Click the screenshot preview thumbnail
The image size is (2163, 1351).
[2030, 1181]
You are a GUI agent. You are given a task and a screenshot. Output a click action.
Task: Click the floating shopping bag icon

───

• Exercise task
Write out each of the items above again, word for word, without changing or leaving out anything.

• Task result
Click the screenshot preview thumbnail
The image size is (2163, 1351).
[2030, 1181]
You are a GUI agent. You are given a task and a screenshot. Output a click action.
Task: Click the floating shopping bag icon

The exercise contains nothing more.